== Task material ==

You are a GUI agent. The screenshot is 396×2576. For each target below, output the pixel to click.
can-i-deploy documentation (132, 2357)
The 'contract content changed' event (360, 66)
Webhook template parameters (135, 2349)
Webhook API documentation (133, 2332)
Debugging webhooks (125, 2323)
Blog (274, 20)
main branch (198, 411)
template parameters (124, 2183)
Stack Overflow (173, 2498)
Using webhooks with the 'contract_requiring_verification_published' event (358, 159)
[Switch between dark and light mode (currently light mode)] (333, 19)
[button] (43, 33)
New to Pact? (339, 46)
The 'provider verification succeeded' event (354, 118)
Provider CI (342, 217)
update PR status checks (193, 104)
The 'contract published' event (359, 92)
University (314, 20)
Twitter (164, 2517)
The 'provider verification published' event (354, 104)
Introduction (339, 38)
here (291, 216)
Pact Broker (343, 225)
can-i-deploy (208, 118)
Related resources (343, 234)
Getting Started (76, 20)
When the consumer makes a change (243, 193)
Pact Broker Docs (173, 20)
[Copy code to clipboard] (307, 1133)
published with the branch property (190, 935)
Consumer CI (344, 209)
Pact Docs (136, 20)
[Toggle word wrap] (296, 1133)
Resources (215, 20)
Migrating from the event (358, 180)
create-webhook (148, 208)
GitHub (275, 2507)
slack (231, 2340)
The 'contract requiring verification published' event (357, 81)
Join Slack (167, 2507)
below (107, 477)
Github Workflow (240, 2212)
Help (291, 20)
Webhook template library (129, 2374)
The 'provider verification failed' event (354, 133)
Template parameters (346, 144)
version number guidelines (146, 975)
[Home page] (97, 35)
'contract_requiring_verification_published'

===

Exercise goal
Only the lines from the one that holds "Help (291, 20)" through the end of the records should appear in the answer, each restated exactly.

Result below
Help (291, 20)
Webhook template library (129, 2374)
The 'provider verification failed' event (354, 133)
Template parameters (346, 144)
version number guidelines (146, 975)
[Home page] (97, 35)
'contract_requiring_verification_published'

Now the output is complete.